- 505 Okunma
- 2 Yorum
- 0 Beğeni
SAP (Cuma yazıları)
Gece öncesi, gecenin arifesi. Öğleden sonra, akşamüstü , ikindi, tün.
Çırayla, kandille aydınlanma dönemlerinde, daha eskiye giderek sadece güneşle aydınlanma çağlarında gündüz-gece varmış.
Yaban yemişleri toplamak için dallara uzana uzana arka ayaklarının üstünde durmayı-yürümeyi becerir olan, kazan ve de kopça memeliler, sıkıntıdan ya da işgüzarlıktan olsa gerek; dünyanın ekseni etrafında bir tur atış zamanını bölük-pörçük etmişler.
Fırıldak dünya, ekseni etrafında tur atar.
Güneş doğar-batar.
Canlılar aydınlıkta dirilir-devinir, karanlıkta yatar.
Zaman içinde türeyen/evrimleşemeyen gececi hırtlar, istisna - sap/mış kalırlar.
Sap
sapak
sapan
sapık
sapkın
sapmış.
Bu *sap* iyi bir kök olmalı türkçede. Özellikle üzerinde durulmalı. Değer de.
Sapmışların arta arta çoğunluk olduğu ortamları düşünmeli, öyle ya.
Egemenlik de çoğunlukta(mı acaba).
Ne olacak o zaman, ya bizde de sapkınlar artarsa gereğinden çok.
Sapkınlar-sapıklar iyi de olabilir demek, düşüncede de olsa ferahlatıyor insanı.
Davranışlarda, alışılagelmiş davranışların oluşturduğu kültürün iyi-kötü kavramlarında, ilkelliğin sebebolduğu yanlışlar varsa; herkes mersine giderken, tersine giden bir sapmış neden doğru ya da haklı olmasın .
Dünya da, ortamı da fırıldak.
Dünya etrafında döner, ekseni eğik.
Bir de güneşin etrafında döner, yörüngesi basık.
Güneş samanyolunda niceleriyle güruh halinde salınır.

**Yapılacak Görevler:**
• 1. SAP yazısında "Fırıldak dünya, ekseni" ile başlayıp "- sap/mış kalırlar." ile biten bölümü, "karanlıkta" yerine "gölgede" koyarak güncelleyiniz.
• 2. SAP yazısında dünyanın güneş etrafındaki yörüngesi nasıl nitelendirilmektedir?
• 3. SAP yazısında alt alta sıralanan kelimelerin tamamını yazınız.
Ardından gelen materyal, metinden bağımsız ayrı bir içeriktir.

(Öğe koordinat verileri)

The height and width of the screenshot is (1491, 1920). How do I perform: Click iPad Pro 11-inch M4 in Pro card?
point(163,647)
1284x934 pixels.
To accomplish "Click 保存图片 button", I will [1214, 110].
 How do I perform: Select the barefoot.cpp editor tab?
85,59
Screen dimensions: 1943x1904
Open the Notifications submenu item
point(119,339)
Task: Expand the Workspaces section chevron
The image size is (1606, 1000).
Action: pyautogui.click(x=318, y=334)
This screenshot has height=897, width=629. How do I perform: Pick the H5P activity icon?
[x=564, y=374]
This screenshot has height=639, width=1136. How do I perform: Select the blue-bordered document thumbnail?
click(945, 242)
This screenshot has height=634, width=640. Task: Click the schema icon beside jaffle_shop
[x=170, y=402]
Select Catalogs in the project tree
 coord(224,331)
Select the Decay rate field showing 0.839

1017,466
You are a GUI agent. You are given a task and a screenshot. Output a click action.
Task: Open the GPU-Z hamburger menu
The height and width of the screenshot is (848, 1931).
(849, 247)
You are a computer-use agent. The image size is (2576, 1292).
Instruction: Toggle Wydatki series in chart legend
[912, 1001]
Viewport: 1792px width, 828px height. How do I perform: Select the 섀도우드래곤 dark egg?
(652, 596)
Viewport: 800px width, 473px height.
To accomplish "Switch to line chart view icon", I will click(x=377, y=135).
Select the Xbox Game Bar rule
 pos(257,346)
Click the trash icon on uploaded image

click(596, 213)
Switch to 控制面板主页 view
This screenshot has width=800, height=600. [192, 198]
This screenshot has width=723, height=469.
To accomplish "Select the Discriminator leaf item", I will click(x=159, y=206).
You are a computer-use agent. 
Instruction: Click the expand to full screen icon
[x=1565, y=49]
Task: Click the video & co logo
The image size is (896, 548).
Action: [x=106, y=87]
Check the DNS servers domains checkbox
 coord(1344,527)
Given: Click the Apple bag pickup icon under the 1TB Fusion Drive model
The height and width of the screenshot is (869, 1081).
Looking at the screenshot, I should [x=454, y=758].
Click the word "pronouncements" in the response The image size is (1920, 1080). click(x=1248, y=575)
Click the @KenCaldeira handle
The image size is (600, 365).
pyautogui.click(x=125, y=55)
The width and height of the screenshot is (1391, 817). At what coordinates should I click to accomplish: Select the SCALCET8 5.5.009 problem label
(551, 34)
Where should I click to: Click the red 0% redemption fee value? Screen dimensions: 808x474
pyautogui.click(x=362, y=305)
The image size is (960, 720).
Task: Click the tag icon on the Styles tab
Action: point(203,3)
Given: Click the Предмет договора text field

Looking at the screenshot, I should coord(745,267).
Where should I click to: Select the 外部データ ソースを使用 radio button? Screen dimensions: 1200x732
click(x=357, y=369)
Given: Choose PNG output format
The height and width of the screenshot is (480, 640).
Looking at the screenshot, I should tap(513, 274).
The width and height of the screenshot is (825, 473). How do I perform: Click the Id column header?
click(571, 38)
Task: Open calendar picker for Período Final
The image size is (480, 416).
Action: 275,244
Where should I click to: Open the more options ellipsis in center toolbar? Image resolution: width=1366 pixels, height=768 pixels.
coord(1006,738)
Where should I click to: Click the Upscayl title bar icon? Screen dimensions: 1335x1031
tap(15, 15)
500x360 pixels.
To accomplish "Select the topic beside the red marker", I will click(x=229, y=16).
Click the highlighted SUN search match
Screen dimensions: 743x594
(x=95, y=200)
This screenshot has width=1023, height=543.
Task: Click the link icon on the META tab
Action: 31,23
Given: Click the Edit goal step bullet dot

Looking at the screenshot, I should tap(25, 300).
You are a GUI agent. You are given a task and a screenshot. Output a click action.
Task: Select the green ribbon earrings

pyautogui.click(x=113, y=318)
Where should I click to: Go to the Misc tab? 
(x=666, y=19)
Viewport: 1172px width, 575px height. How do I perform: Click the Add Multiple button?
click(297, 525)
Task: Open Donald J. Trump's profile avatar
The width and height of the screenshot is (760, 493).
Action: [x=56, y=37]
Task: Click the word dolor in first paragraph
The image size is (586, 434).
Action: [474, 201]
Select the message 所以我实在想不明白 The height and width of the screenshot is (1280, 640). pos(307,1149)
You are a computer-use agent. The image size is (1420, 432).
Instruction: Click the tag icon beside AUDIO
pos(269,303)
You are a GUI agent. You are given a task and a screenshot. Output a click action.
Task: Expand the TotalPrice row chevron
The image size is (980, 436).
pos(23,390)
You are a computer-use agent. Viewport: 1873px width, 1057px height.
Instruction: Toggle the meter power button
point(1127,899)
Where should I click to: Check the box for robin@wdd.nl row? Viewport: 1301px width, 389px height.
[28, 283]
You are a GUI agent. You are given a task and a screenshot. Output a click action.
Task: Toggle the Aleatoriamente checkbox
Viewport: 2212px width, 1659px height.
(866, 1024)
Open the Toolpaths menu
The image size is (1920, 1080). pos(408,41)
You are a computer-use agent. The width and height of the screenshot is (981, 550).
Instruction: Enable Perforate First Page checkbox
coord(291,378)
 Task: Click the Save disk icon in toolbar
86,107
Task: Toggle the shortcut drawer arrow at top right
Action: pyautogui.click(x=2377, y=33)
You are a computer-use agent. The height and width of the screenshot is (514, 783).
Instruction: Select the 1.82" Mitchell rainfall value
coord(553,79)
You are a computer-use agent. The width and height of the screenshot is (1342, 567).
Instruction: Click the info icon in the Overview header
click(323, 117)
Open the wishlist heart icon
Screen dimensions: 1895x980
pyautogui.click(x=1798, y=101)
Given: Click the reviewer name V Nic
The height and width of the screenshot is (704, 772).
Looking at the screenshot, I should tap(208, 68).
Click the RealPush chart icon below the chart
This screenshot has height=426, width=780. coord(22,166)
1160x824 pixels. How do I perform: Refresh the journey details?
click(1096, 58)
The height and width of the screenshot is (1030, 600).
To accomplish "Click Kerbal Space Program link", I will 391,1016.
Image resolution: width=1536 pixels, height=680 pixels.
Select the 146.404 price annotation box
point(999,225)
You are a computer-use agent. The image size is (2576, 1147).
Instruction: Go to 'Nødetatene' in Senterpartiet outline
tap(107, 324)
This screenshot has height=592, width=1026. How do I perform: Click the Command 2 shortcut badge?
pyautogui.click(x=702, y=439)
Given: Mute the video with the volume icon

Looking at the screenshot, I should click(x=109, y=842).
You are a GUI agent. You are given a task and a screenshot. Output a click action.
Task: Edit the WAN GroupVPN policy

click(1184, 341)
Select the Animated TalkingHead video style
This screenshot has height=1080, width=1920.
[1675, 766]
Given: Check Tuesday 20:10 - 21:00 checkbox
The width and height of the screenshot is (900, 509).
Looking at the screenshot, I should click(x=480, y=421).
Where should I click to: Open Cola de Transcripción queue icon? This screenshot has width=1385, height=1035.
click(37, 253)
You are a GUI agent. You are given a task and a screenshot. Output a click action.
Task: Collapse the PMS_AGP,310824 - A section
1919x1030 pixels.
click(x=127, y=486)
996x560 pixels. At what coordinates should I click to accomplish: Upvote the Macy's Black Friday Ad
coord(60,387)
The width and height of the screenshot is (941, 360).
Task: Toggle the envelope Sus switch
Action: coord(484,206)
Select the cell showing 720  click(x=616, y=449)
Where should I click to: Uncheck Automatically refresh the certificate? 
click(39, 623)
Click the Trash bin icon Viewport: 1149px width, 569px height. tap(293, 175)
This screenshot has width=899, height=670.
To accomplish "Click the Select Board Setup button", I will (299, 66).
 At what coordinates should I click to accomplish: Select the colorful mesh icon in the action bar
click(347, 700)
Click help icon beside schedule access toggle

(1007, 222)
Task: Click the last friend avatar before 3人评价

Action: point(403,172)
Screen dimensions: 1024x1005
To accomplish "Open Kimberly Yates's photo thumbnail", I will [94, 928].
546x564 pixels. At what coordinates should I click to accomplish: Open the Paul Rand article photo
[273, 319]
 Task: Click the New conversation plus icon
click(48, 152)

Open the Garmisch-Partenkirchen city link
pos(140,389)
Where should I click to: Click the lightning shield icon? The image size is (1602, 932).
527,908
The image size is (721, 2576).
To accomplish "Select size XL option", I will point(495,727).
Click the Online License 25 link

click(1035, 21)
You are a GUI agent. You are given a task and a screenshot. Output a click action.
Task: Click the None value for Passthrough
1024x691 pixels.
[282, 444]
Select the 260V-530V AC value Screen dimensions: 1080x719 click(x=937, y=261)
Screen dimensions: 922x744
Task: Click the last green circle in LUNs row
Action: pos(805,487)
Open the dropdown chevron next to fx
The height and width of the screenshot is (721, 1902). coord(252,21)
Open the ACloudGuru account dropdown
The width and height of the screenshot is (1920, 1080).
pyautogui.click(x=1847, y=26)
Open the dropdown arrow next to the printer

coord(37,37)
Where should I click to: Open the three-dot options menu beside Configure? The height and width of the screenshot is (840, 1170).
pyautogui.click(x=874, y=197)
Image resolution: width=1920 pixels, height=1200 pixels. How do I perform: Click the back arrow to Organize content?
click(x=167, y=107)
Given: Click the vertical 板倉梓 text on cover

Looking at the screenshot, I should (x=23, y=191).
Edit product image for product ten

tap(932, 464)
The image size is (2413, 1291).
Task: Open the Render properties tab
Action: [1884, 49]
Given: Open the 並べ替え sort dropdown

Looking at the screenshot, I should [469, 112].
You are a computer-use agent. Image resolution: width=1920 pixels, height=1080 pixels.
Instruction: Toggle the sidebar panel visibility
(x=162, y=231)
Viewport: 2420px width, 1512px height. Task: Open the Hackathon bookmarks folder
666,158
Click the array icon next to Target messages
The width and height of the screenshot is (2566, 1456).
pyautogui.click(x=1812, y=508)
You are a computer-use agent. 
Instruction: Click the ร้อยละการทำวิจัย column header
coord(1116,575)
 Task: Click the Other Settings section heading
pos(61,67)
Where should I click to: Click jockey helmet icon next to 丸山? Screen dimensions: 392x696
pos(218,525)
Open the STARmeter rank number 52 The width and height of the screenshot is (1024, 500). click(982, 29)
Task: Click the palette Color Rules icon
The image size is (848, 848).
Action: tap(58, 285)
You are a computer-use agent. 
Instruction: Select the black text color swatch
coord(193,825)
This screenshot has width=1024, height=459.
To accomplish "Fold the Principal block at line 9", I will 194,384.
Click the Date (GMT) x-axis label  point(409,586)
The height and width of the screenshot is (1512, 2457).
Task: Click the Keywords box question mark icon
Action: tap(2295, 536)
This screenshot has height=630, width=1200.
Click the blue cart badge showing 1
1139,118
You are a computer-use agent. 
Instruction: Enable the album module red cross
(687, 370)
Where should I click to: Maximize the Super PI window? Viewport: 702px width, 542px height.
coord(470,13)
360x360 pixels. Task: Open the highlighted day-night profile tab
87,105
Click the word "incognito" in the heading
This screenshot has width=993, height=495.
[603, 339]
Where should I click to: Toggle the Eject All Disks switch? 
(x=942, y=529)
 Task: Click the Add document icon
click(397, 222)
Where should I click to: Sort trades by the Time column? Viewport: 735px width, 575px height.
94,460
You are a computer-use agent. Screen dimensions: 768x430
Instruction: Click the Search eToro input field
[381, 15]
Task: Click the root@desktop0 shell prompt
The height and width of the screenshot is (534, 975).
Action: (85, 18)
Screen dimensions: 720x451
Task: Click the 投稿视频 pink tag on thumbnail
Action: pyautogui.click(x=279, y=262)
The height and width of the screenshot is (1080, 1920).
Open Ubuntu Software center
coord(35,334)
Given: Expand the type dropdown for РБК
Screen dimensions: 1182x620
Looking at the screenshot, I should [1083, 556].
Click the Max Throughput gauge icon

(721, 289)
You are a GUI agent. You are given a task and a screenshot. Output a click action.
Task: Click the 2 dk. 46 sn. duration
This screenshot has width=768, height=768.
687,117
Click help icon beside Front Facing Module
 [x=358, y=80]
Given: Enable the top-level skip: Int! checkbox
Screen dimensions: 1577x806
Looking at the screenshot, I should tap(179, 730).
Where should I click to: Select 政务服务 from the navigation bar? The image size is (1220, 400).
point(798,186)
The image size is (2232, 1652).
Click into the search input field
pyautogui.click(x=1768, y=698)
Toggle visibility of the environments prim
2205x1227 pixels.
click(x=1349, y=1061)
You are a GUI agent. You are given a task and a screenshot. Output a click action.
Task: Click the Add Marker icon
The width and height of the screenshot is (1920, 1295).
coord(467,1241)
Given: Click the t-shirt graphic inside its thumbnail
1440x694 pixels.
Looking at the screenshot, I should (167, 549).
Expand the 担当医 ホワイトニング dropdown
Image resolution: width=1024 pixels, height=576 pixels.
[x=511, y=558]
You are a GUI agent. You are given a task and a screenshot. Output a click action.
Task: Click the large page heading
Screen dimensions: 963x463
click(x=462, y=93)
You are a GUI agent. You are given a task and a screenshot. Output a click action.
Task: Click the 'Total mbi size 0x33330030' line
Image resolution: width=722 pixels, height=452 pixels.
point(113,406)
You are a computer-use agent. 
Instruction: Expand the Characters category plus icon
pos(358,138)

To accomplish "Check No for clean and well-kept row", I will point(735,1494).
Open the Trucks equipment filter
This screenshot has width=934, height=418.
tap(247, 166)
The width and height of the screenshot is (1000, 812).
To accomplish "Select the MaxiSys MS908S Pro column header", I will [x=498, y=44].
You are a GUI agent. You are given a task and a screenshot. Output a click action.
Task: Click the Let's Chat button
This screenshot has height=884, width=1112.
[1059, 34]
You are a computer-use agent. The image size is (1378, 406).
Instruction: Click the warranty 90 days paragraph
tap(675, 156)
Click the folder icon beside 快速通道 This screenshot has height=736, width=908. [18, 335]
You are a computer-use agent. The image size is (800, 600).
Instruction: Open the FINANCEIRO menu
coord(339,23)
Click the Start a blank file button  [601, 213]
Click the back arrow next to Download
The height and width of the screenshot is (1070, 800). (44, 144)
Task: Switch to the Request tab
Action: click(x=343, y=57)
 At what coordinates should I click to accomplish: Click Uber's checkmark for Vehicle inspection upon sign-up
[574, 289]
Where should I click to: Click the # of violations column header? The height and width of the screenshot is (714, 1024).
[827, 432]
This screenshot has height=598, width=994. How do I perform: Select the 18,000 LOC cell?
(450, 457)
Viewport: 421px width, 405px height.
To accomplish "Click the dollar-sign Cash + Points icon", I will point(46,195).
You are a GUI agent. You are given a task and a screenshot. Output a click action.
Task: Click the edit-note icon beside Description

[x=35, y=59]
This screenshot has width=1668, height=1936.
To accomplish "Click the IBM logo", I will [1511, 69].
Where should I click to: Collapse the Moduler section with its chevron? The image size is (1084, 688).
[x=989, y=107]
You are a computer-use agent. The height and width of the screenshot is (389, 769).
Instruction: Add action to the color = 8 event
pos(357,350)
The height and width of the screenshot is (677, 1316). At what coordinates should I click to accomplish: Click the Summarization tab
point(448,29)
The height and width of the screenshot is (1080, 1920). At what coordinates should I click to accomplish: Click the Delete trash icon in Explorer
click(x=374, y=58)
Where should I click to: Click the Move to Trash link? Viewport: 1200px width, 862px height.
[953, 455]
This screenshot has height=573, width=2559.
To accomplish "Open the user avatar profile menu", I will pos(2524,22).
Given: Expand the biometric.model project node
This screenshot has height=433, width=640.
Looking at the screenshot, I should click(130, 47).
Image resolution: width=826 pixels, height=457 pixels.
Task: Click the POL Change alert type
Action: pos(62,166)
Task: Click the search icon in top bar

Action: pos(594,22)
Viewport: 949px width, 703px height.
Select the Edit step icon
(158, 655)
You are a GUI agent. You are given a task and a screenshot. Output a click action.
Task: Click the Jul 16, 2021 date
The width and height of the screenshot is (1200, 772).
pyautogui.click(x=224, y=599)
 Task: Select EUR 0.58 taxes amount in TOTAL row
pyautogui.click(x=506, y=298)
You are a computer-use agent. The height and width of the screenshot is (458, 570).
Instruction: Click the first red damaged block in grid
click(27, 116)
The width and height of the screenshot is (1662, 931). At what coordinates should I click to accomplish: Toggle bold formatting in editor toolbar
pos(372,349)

**Görev Çözümleri:**
• 1.
Fırıldak dünya, ekseni etrafında tur atar.
Güneş doğar-batar.
Canlılar aydınlıkta dirilir-devinir, gölgede yatar.
Zaman içinde türeyen/evrimleşemeyen gececi hırtlar, istisna - sap/mış kalırlar.

• 2. Basık olarak nitelendirilmektedir.

• 3. Sap, sapak, sapan, sapık, sapkın, sapmış